>>>>>

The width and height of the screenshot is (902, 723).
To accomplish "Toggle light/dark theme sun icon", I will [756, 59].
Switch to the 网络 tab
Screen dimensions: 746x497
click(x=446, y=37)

<<<<<

_Directions_: Set all of the material down once more, unchanged.

_Result of this exercise_:
The width and height of the screenshot is (902, 723).
To accomplish "Toggle light/dark theme sun icon", I will [756, 59].
Switch to the 网络 tab
Screen dimensions: 746x497
click(x=446, y=37)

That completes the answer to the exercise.